How to understand CPU allocation in Mesos?

Nan Xiao picture Nan Xiao · Dec 24, 2015 · Viewed 7.2k times · Source

I am reading Building Applications on Mesos, and come across the following statements:

cpus
This resource expresses how many CPU cores are available. Tasks may use fractional parts of a CPU—this is possible because Mesos slaves use CPU shares, rather than reserving specific CPUs. This means that, if you have 1.5 cpus reserved, your processes will be allowed to use a total of 1.5 seconds of CPU time each second. That could mean that, within a single executor, two processes each get 750 milliseconds of CPU time per second, or one process gets 1 second of CPU time and another gets 500 milliseconds of CPU time each in a given second. The benefit of using CPU shares is that if some task would be able to utilize more than its share, and no other task would use an otherwise idle CPU, the first task can potentially use more than its share. As a result, the cpus reserved provides a guaranteed minimum of CPU time available to the task—if additional capacity is available, it will be allowed to use more.

I can't understand "if you have 1.5 cpus reserved, your processes will be allowed to use a total of 1.5 seconds of CPU time each second.". How can it use 1.5 seconds of CPU time each second?

Answer

Tombart picture Tombart · Sep 8, 2016

cpu=1.5 should stand for one and half CPU core. You can see in Mesos Web UI how many cores each Mesos agent (slave) offers. That's pretty much what nproc shows unless mesos-slave is configured to offer less CPUs. Mesos counts resources with 3 decimal places precision.
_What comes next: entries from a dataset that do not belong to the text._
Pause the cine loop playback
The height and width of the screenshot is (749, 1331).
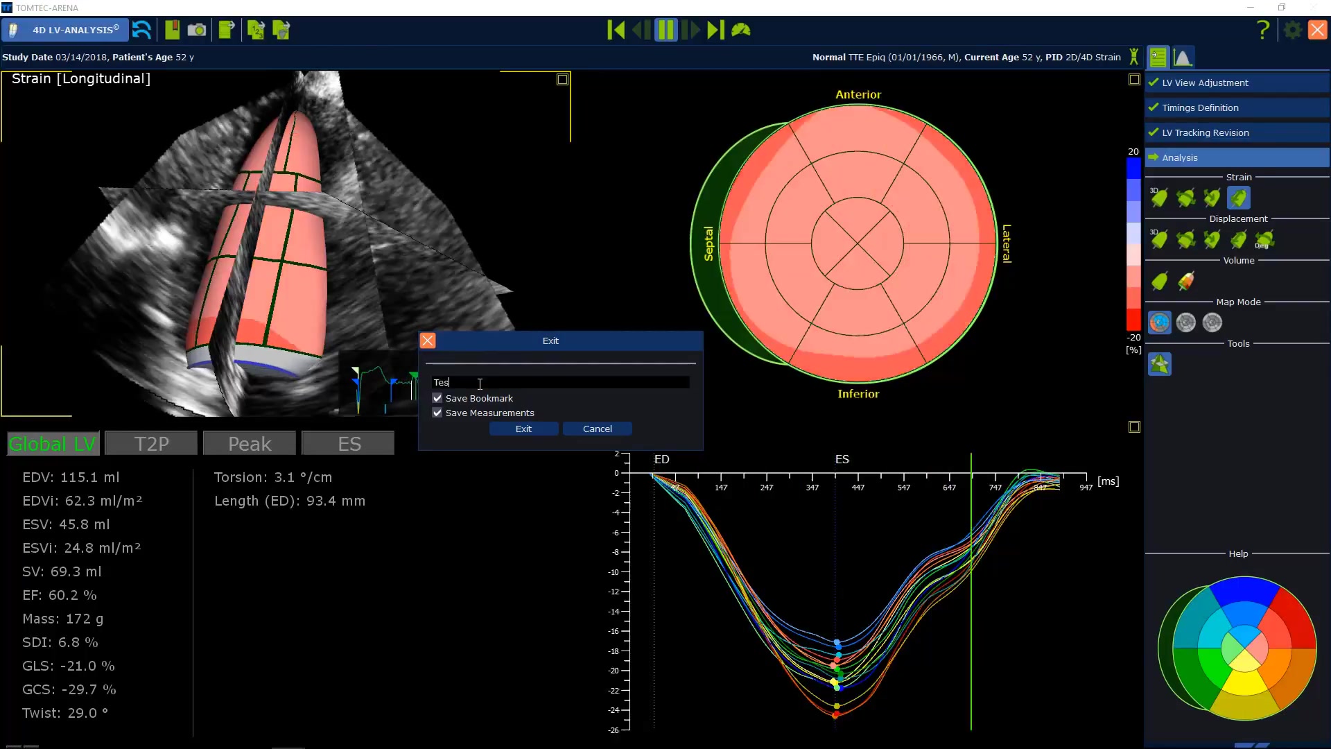tap(666, 30)
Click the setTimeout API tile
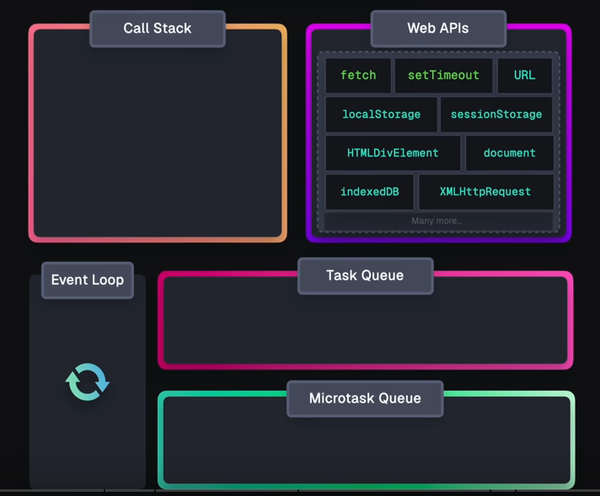600x496 pixels. click(443, 75)
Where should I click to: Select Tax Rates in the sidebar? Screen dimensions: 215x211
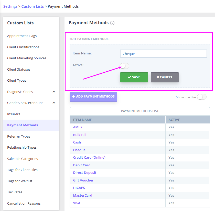point(14,192)
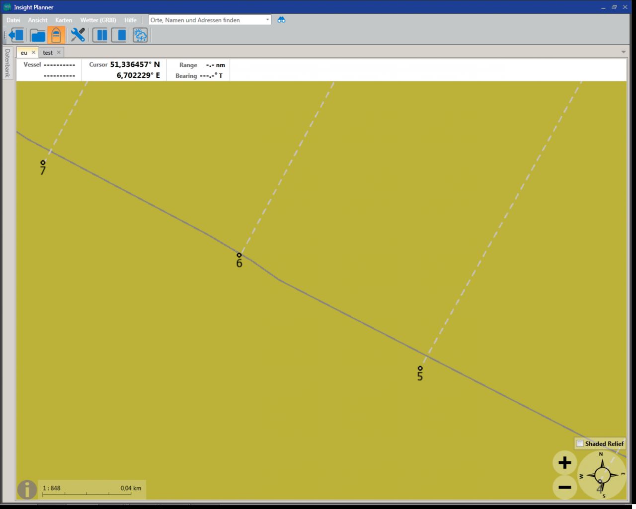636x509 pixels.
Task: Enable the Shaded Relief checkbox
Action: click(x=580, y=443)
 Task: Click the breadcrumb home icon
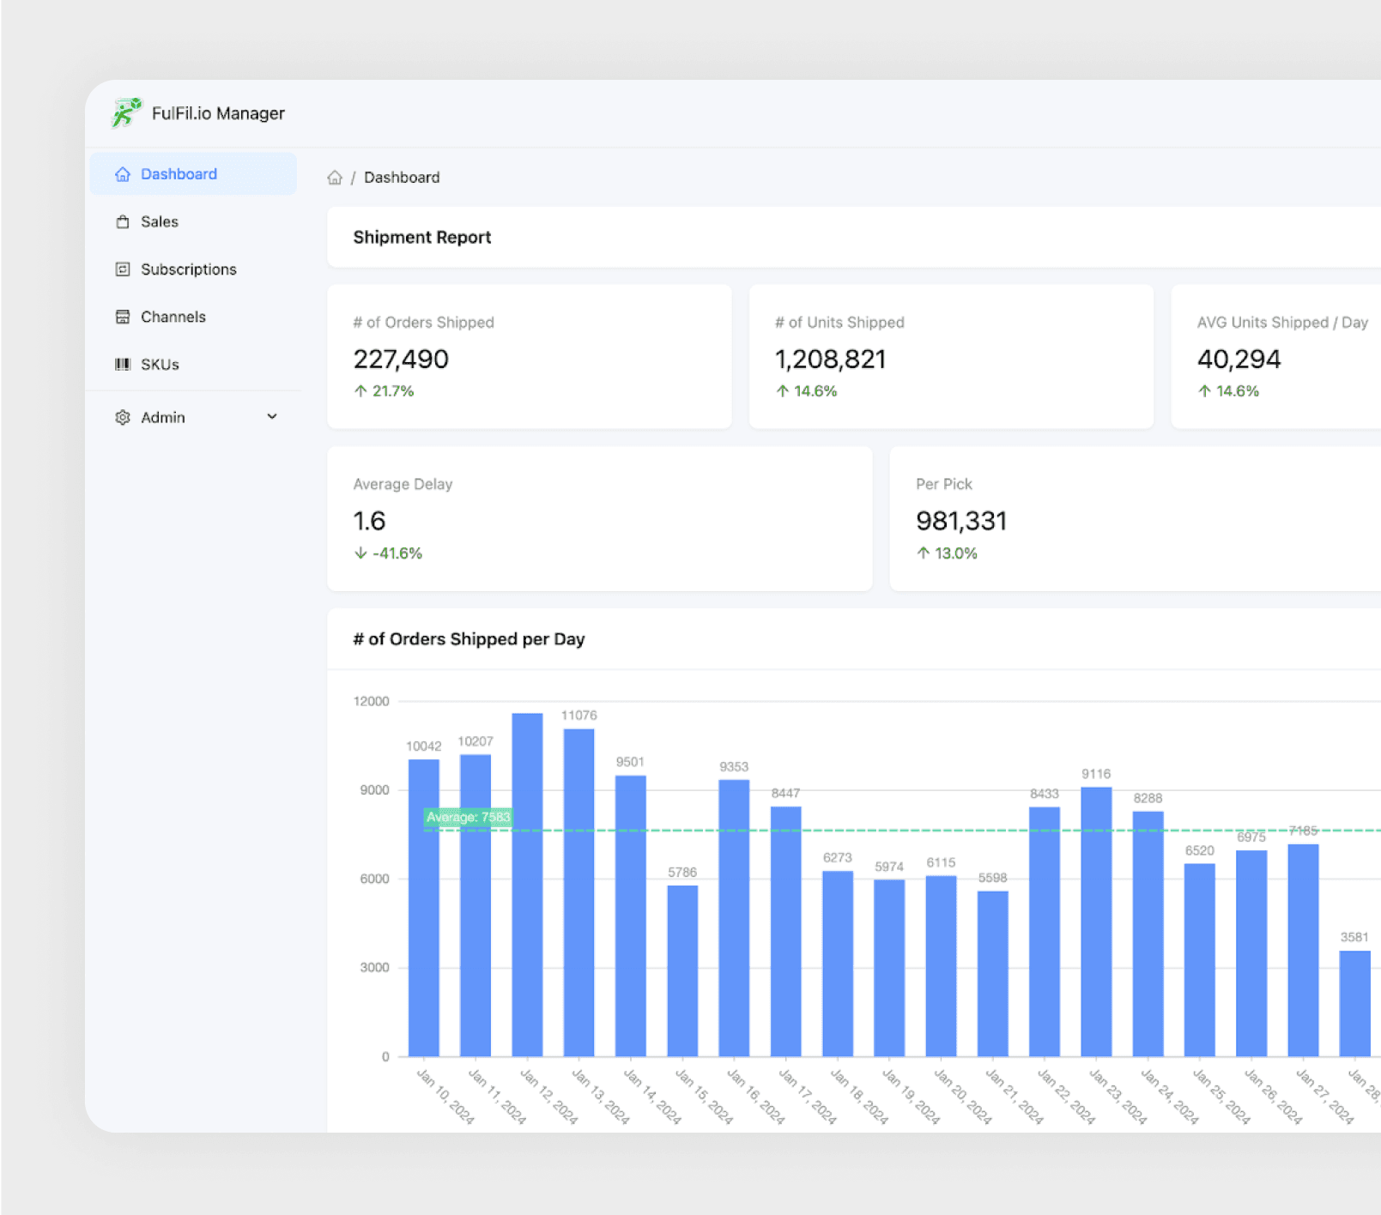335,178
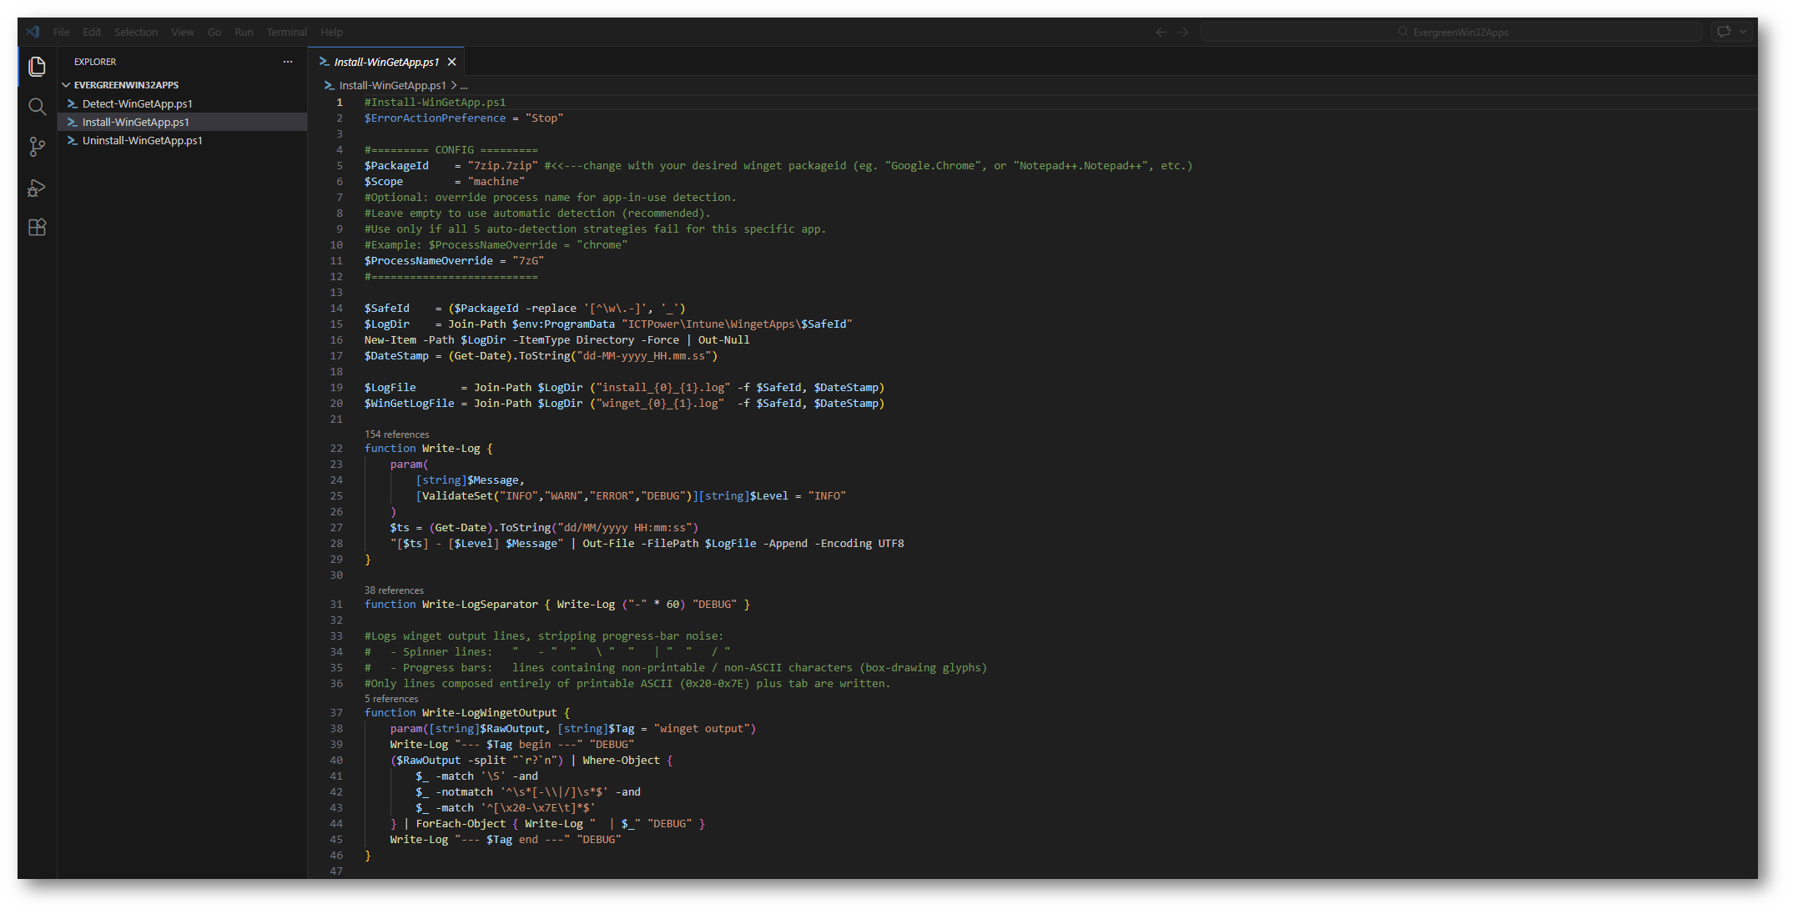Image resolution: width=1793 pixels, height=914 pixels.
Task: Open the Selection menu
Action: coord(136,33)
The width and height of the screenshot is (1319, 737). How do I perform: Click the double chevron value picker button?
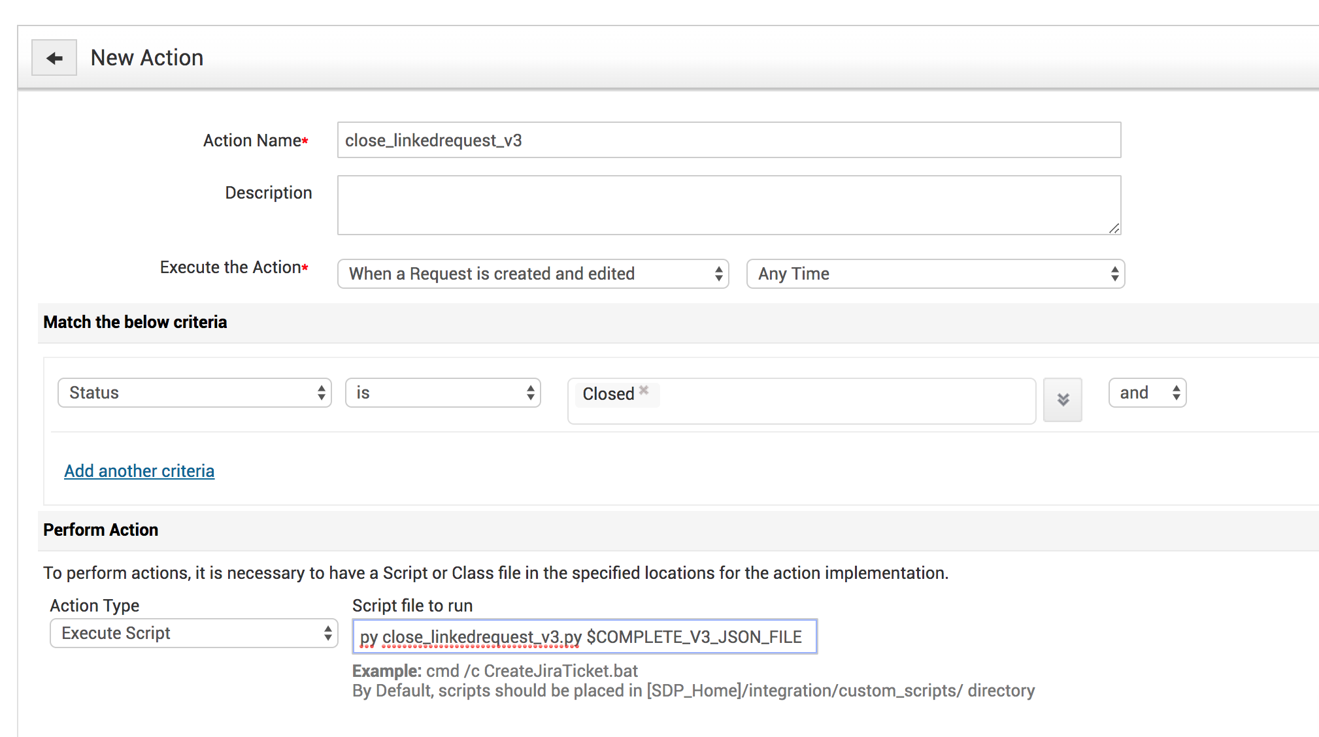pos(1062,399)
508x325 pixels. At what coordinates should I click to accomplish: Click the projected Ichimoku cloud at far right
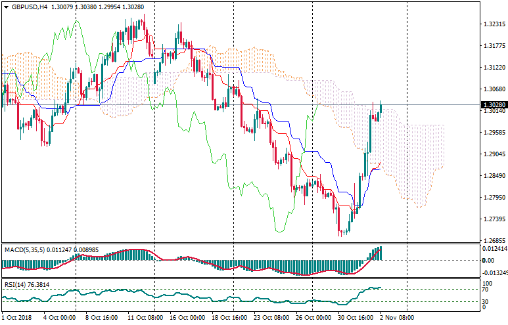pyautogui.click(x=421, y=158)
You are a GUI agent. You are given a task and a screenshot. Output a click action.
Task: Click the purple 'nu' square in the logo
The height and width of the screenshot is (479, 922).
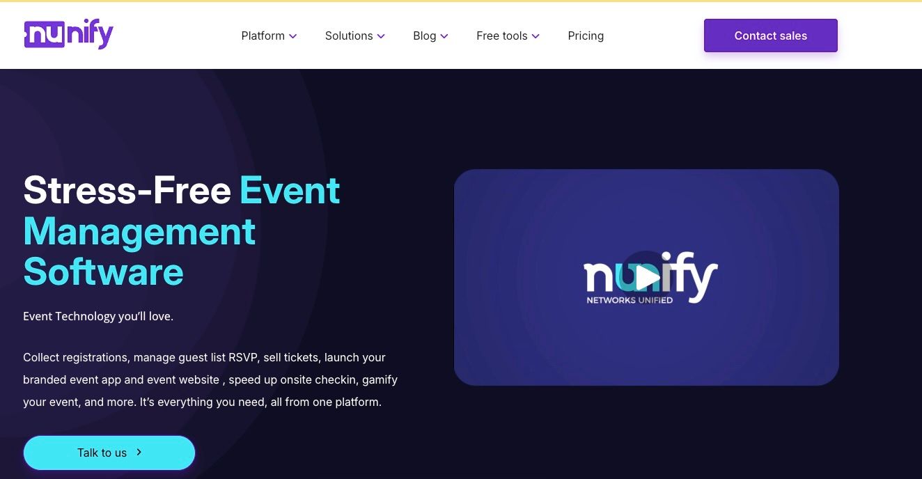point(44,33)
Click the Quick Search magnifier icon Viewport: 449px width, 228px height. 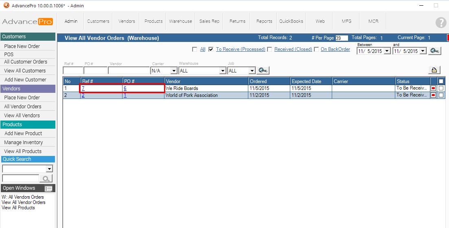(46, 178)
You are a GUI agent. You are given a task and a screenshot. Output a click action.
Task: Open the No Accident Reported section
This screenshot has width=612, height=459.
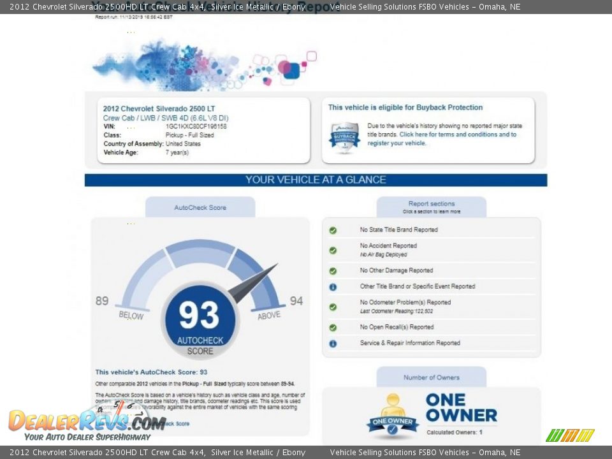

There are several flags that influence the way how Mesos limits resources. For CPU is most important isolation (we're talking about mesos-slave/mesos-agent settings):

  • --isolation=posix/cpu,posix/mem None CPU limiting is applied mesos-executor is just a process that runs other process. You can use nice, e.g. nice -20 (for highest priority) or cpulimit commands to influence kernel planning, but Mesos's e.g. cpu=0.1 won't be taken into consideration.
  • --isolation=cgroups/cpu,cgroups/mem cgroups (part of Linux Kernel since 2.6.29) allows limiting resources used by each process or group of processes. Some distributions does not enable memory limiting by default and cgroup_enable=memory need to be passed to the kernel. But let's focus on CPU. By default cgroups takes conservative approach where cpu=1.0 means that at least one CPU core will be reserved for the task. But in case that there is no other task running on the host it can consume all of the CPUs. Assuming that we have a host with 12 CPUs and there are two tasks running with cpu=2.0. Then each task might get up to 6 CPUs cores! (assuming no other Mesos task is running on that host). This is very dangerous, when cluster is at low load all tasks will look fine, but once there are many tasks performance of some hosts will decrease.
    • --cgroups_enable_cfs CFS stands for Completely Fair Scheduler which takes more strict approach. By default it is turned off, also not all distributions support this (you can use e.g. Docker's check-script.sh to verify support on your system). CFS will guarantee that each process can use at most the portion specified (e.g. cpu=2.5). This comes at a cost that no other process can utilize reserved cores when some task is idle. So, make sure you'll define your requirement well.

Last mentioned issue could be solved by CPU oversubscription that is described in the Mesos documentation.